┌──

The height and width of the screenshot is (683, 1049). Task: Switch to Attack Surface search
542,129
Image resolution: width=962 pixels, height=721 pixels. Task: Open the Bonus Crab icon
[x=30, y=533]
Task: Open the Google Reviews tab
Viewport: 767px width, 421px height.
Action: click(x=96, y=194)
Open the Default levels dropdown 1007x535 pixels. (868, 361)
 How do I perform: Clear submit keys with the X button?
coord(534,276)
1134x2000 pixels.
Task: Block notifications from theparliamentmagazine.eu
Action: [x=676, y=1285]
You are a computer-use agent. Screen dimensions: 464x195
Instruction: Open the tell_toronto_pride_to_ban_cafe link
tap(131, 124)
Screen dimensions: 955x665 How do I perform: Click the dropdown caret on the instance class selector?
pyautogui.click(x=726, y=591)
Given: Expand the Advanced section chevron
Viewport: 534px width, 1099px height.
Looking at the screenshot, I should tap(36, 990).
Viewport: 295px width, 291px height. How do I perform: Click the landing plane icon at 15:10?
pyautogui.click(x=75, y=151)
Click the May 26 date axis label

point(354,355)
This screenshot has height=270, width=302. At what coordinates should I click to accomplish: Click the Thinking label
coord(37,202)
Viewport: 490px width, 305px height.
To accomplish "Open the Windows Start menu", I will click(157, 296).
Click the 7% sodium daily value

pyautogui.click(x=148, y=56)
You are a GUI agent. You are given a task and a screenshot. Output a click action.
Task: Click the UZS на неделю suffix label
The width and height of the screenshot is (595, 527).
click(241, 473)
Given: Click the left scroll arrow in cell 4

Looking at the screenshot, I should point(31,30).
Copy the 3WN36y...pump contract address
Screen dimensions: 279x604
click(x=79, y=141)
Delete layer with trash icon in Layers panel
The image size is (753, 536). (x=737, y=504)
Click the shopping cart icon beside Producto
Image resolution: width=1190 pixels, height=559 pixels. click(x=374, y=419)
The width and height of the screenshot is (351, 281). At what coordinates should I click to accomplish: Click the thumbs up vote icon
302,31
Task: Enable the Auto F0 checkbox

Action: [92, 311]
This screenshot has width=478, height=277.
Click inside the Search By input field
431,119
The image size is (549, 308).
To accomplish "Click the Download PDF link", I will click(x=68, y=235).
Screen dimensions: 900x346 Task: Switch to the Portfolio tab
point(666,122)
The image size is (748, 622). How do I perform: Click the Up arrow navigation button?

└──

Go over the listing above and return each line with "will".

To accomplish "Open the Windows Start menu", I will click(157, 296).
To accomplish "Click the Download PDF link", I will click(x=68, y=235).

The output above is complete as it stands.